**WORK TO BE COMPLETED**.
In the lines below, find the one that contains "This screenshot has width=803, height=550." and write it out exactly, along with every line that follows it.

Stored entries
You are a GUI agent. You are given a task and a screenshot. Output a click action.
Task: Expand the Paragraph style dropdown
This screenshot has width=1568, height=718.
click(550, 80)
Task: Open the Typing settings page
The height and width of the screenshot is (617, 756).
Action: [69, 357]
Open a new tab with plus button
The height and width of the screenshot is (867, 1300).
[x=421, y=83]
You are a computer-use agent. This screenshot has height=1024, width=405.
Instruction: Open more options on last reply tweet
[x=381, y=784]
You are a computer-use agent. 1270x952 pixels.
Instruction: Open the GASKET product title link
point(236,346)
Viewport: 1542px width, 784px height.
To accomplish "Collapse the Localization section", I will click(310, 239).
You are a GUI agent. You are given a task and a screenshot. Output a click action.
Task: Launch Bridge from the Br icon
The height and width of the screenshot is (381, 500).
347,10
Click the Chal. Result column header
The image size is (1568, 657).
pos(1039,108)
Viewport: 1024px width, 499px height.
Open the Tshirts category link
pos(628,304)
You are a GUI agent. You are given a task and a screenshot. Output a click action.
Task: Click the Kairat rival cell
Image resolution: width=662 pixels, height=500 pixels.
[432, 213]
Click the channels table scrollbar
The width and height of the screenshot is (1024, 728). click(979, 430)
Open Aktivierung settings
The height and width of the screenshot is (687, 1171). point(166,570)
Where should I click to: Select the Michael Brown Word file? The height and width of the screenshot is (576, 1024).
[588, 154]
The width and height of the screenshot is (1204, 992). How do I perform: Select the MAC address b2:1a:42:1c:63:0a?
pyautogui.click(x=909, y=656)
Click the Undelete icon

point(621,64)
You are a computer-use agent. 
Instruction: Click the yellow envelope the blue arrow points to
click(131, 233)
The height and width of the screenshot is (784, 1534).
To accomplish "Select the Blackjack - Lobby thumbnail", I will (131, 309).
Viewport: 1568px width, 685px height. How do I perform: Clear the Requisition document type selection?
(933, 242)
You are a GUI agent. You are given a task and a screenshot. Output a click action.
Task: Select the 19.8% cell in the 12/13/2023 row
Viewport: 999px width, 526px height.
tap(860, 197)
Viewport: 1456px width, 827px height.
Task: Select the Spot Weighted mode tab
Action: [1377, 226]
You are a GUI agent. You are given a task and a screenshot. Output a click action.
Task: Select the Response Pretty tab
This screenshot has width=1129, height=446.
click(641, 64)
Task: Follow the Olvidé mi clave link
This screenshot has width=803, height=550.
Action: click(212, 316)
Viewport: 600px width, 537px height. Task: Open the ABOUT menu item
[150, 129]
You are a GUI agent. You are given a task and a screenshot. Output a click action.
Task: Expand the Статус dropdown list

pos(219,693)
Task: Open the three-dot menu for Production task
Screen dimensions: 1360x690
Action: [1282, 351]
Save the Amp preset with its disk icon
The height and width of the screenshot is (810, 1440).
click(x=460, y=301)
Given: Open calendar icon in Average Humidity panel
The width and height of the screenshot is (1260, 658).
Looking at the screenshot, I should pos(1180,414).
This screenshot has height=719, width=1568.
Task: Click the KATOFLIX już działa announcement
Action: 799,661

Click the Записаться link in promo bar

**ANSWER SPACE**.
This screenshot has width=803, height=550.
Action: click(212, 316)
Viewport: 600px width, 537px height. Task: Open the ABOUT menu item
[150, 129]
You are a GUI agent. You are given a task and a screenshot. Output a click action.
Task: Expand the Статус dropdown list

pos(219,693)
Task: Open the three-dot menu for Production task
Screen dimensions: 1360x690
Action: [1282, 351]
Save the Amp preset with its disk icon
The height and width of the screenshot is (810, 1440).
click(x=460, y=301)
Given: Open calendar icon in Average Humidity panel
The width and height of the screenshot is (1260, 658).
Looking at the screenshot, I should pos(1180,414).
This screenshot has height=719, width=1568.
Task: Click the KATOFLIX już działa announcement
Action: 799,661

Click the Записаться link in promo bar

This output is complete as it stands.